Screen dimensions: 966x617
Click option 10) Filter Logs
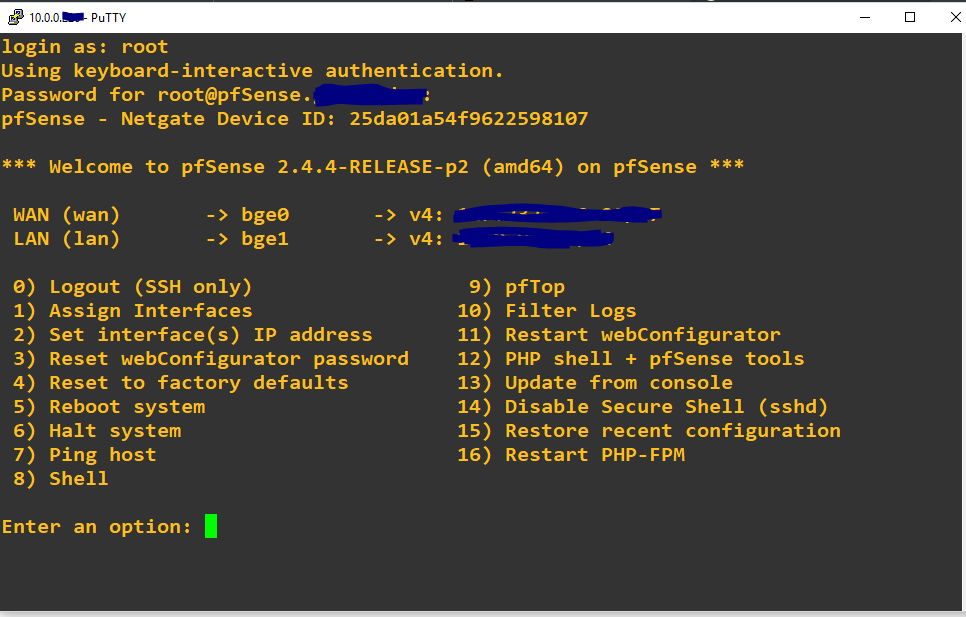545,310
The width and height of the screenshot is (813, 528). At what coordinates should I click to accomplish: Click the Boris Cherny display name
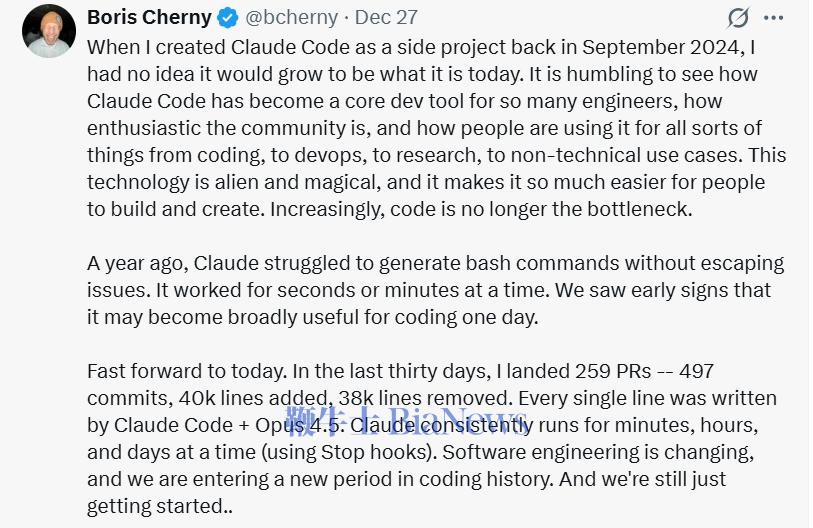tap(150, 18)

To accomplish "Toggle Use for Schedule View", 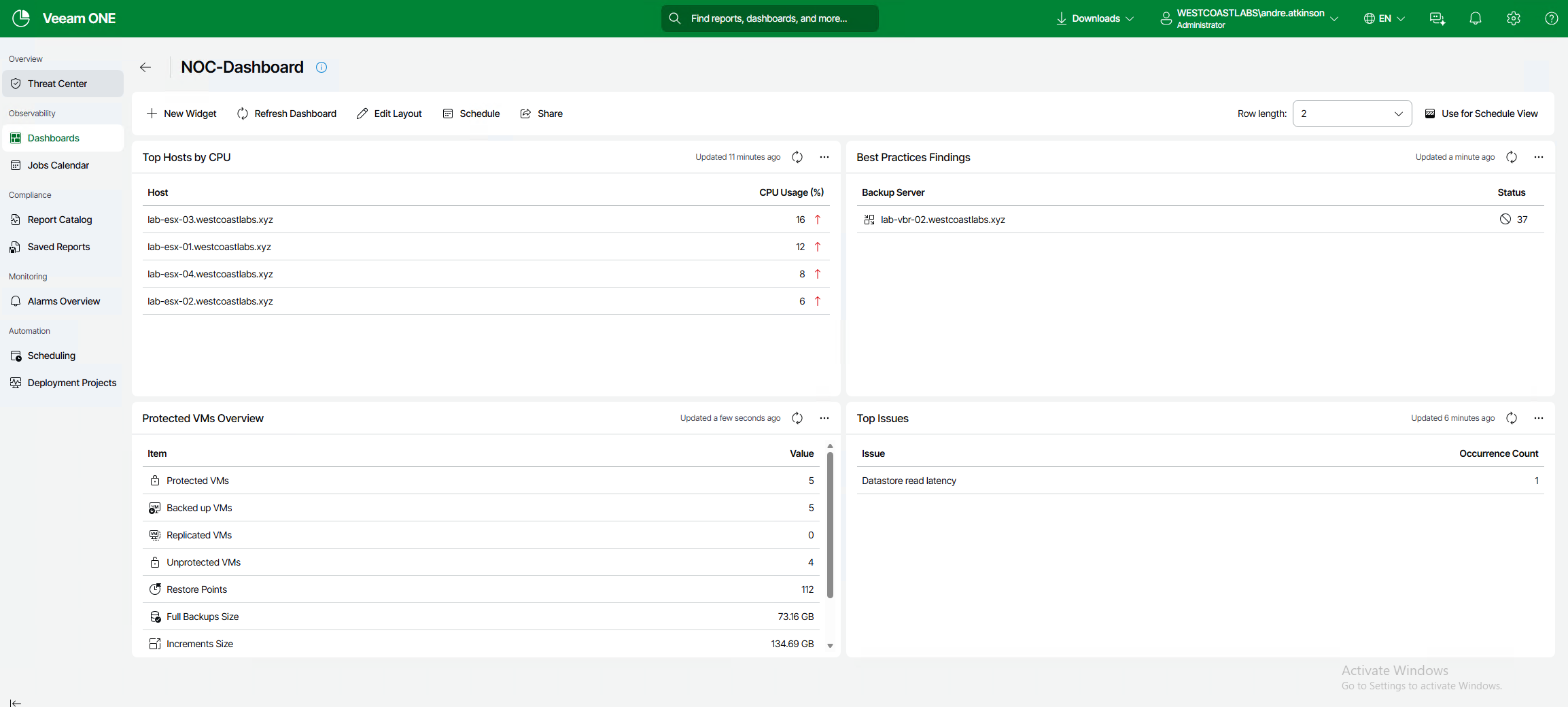I will 1482,114.
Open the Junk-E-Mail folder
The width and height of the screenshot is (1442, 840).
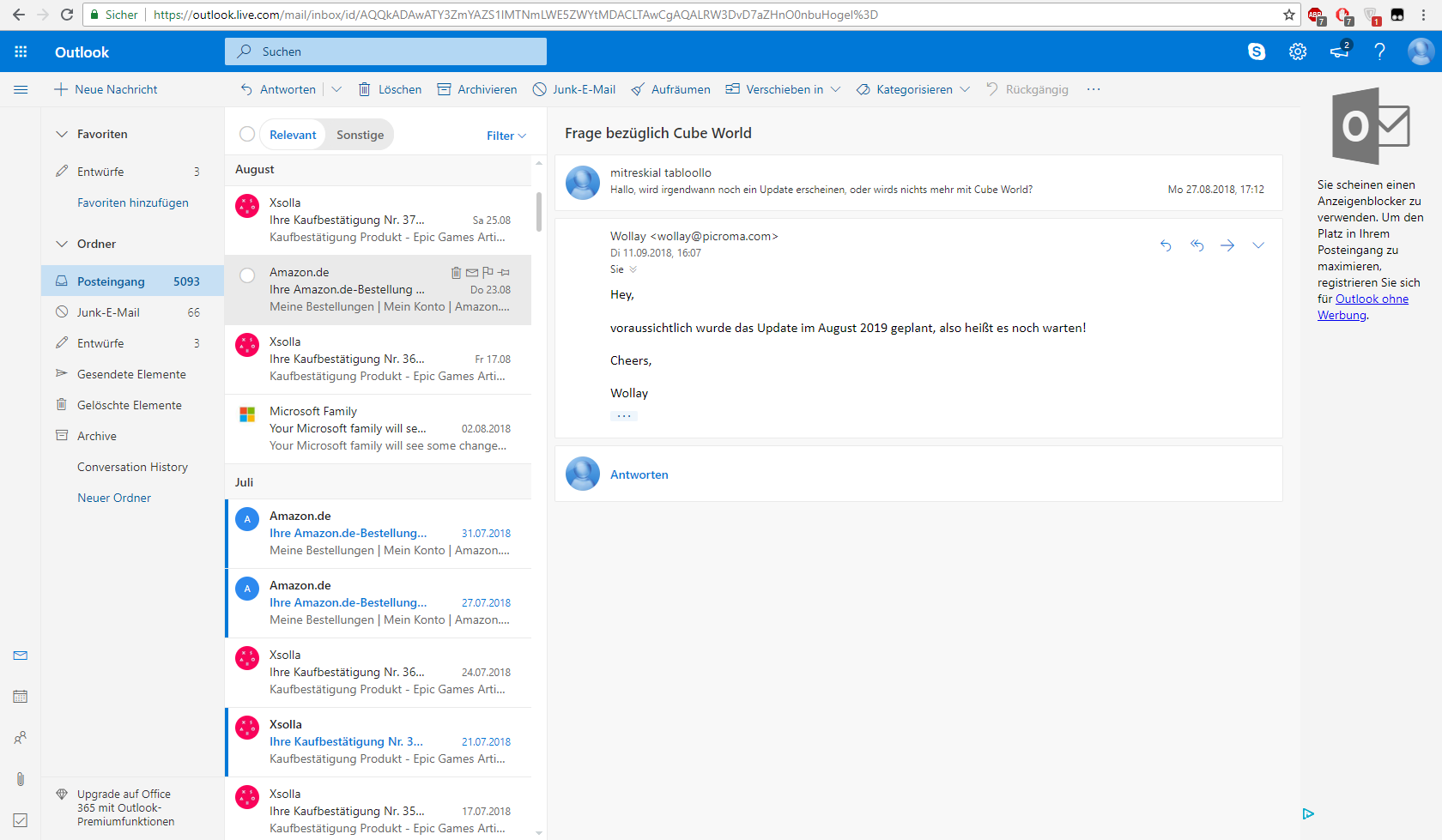click(108, 312)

» Task instructions:
Extract each line from the items above that contains the word "width". Case counts.

» Solution to this task:
The width and height of the screenshot is (813, 528). At what coordinates should I click to accomplish: Click the Boris Cherny display name
The width and height of the screenshot is (1442, 840).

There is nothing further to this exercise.